1. If x^2 + y^2 =73 and xy=24, what is the value of (x+y)^2?
How to i break up x^2+y^2=73?
2. If (a+b)^(1/2)= (a-b)^(-1/2), which of the following must be true?
* b= 0 (zero)
*a+b=1
*a-b=1
*a^2 +b^2 =1
*a^2-b^2=1
I understood how to break down (a+b)^(1/2)
into a square root sign but i'm still not completely clarifyed on a negative square root. This weekend, when i am completely free ( as i won't have any work to do and no friends to catch up with) I will spend my extra time trying to learn everything (functions, negative square roots)
3. The figure above shows the graphs of y=x^2 and y=a-x^2 for some constant a. If the length of line PQ is equal to 6, what is the value of a?
*6
*9
*12
*15
*18
My problem is i don't get this diagram & i have never seen anything like it.
4. Set X has x members and say Y has y members. Set Z consists of all members that are in either set X or set Y with the exception of the k common members (k>0). Which of the following represents the number of members in set Z?
*x+y+k
*x+y-k
*x+y+2k
*x+y-2k
*2x+2y-2k
I just don't understand any of this problem. I have thought about it but mainly i am puzzled at "k>0". What does that mean??
*THIRD SAT TEST, MATH SECTION 1*
1. For which of the following functions is f(-3)>f(3) ?
*f(x)=4x^2
*f(x)=4
*f(x)=4/x
*f(x)=4-x^3
*f(x)=x^4+4
My fundamentals are screwed up. I will study functions this weekend.

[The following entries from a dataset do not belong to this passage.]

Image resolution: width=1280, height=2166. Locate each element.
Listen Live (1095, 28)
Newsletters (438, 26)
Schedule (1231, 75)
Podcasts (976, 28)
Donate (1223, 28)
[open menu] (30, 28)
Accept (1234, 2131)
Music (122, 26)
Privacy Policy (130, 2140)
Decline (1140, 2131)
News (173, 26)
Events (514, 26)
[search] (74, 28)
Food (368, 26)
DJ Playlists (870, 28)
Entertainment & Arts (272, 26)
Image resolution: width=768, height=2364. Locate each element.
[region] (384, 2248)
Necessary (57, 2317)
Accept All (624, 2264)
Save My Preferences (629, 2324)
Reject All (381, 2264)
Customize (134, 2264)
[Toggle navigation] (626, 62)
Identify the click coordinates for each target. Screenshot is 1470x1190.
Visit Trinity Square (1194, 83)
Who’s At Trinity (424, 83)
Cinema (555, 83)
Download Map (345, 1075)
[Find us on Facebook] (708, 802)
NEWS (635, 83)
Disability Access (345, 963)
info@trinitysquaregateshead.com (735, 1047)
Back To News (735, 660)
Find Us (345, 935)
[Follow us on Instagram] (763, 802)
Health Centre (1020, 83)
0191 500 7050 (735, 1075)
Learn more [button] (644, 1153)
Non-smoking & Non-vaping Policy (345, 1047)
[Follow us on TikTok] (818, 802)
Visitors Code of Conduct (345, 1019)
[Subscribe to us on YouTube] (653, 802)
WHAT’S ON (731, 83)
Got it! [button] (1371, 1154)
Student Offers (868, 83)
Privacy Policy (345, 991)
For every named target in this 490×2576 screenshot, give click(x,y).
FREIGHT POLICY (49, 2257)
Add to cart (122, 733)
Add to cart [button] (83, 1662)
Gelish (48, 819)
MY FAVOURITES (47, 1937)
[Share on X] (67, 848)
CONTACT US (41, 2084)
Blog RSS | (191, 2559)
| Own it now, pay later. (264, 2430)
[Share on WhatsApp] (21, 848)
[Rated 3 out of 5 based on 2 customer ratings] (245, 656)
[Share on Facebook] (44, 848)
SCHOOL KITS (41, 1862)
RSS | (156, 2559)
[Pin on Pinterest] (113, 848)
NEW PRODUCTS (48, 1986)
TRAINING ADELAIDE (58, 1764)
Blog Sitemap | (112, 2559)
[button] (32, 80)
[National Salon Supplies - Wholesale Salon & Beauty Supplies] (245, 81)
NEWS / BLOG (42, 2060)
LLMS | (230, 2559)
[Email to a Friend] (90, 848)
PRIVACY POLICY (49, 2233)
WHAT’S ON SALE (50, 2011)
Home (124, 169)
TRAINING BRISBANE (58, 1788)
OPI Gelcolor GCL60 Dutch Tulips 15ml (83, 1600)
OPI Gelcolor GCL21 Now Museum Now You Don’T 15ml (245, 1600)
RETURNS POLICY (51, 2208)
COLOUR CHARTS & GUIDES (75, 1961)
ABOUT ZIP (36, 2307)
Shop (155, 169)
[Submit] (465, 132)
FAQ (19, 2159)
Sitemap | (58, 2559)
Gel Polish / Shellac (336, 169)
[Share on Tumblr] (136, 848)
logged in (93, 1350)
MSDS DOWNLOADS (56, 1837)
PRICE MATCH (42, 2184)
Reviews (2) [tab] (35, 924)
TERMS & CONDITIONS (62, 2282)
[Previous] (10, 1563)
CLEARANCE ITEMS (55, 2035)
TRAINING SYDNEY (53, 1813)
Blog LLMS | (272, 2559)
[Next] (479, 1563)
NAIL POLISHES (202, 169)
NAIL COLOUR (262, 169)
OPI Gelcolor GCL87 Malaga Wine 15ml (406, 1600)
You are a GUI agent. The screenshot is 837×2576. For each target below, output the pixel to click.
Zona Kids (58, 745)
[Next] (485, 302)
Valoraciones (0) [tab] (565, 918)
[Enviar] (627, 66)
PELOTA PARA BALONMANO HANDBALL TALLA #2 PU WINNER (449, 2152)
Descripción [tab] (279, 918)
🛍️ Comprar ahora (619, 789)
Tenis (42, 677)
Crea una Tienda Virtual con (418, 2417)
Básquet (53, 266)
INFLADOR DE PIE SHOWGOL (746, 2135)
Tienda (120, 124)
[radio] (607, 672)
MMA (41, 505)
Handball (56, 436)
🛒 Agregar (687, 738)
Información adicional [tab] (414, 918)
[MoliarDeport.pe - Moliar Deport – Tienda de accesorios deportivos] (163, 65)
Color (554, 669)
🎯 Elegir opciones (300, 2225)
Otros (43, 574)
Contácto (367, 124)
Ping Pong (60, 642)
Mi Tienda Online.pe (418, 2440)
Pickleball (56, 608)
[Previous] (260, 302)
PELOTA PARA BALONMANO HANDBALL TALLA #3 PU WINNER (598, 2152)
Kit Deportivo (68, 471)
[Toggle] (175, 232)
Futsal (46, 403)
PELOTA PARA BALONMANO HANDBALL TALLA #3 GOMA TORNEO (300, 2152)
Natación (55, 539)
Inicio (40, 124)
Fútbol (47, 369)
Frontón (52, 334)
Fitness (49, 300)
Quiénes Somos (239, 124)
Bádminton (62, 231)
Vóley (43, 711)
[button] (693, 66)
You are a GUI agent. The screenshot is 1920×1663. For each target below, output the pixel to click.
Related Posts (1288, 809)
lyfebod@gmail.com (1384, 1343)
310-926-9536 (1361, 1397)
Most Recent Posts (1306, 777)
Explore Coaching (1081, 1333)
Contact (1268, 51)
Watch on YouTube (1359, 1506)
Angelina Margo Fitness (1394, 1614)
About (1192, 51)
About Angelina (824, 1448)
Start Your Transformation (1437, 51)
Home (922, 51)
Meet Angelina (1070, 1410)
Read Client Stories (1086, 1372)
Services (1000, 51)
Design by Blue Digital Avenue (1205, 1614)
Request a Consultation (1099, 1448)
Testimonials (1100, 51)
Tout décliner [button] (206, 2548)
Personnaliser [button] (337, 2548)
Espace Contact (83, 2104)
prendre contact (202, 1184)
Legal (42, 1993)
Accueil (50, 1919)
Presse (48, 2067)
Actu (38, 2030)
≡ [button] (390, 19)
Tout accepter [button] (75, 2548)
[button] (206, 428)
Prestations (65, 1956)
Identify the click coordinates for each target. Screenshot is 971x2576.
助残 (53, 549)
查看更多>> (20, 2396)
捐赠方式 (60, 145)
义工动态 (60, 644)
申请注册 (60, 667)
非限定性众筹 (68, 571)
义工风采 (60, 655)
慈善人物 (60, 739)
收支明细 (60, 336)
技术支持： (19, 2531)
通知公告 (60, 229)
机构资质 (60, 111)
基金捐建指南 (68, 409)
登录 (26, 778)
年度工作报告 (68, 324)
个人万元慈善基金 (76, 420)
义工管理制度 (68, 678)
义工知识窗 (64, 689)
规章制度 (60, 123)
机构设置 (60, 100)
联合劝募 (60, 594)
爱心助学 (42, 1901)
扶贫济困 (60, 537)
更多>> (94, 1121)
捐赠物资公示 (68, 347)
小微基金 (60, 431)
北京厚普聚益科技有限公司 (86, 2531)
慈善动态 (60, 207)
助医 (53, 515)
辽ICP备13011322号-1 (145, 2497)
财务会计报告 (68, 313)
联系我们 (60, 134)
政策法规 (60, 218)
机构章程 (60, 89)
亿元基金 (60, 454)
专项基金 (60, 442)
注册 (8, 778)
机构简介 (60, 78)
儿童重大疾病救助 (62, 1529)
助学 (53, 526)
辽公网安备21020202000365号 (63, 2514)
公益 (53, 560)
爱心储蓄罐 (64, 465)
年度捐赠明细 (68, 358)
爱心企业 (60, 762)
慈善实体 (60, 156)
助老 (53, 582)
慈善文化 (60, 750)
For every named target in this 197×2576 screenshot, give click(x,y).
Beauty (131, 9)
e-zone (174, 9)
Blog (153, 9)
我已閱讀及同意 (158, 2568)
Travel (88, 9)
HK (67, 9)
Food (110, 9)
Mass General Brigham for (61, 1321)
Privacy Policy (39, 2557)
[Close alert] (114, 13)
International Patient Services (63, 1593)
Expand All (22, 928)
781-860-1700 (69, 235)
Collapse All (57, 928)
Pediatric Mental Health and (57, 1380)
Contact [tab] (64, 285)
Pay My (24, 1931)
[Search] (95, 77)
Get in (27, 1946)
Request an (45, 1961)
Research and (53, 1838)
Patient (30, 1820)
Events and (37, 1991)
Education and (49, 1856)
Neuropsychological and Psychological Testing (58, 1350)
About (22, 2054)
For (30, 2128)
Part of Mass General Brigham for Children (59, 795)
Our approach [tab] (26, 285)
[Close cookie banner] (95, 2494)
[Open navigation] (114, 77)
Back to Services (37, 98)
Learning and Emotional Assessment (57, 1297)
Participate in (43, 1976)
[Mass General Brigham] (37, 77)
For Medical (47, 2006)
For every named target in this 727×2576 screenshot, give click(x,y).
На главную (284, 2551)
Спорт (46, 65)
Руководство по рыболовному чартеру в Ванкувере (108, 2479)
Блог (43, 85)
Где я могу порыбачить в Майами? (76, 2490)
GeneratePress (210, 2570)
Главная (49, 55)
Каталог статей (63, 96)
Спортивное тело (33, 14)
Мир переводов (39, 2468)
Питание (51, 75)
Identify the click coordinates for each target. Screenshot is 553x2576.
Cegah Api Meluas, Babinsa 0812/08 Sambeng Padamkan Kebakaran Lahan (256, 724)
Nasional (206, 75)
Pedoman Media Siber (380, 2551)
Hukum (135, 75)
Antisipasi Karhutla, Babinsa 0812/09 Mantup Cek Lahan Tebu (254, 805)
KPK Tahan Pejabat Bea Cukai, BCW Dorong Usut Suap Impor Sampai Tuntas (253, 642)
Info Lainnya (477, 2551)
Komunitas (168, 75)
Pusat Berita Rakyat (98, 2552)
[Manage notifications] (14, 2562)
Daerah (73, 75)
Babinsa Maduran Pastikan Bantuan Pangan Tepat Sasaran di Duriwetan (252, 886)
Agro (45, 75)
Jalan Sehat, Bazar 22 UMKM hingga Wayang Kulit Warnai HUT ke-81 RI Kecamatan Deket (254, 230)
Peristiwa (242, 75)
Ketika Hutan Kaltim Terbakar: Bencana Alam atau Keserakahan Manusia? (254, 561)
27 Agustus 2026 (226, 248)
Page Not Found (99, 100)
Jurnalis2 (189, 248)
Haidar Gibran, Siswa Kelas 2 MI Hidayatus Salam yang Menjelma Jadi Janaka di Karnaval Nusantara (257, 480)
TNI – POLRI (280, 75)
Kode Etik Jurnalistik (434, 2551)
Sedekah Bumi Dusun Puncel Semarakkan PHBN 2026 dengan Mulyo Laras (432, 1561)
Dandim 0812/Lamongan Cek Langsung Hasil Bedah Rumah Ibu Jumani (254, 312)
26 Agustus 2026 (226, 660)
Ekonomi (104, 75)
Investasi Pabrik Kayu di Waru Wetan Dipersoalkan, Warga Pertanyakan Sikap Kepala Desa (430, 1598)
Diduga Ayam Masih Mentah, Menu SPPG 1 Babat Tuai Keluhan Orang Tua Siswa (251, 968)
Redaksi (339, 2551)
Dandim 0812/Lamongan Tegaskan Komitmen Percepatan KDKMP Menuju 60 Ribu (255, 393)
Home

2. A total of k passengers went on a bus trip. Each of the n buses that were used to transport the passengers could seat a maximum of x passengers. If one bus has 3 empty seats and the remaining buses were filled, which of the following expresses the relationship among n, x and k?
*nx-3=k
*nx+3=k ~
*n+x+3=k
*nk=x+3
*nk=x-3
I filled in numbers again. I used 23 for k, 4 for n and 5 for x. My answer was~.'
1 comment:
For #3 above...
At points P and Q, the value of y must be the same for both equations because the lines are at the same point.
That means x^2 = y = a - x^2 at P and Q.
I could just take the y out of that previous expression, and I would have x^2 = a - x^2.
Solving for a, I get a = x^2 + x^2.
Do I know what x is at points P and Q? Yes. They told me that the line between P and Q is equal to 6, so the distance from the y axis to point P is 3 (which would mean the value of the x coordinate at that point is -3). In the same way, the value of x at point P equals 3.
Now we can plug in 3 (or -3) into our equation a = x^2 + x^2 to solve for a. a = 9 + 9 = 18, answer (E).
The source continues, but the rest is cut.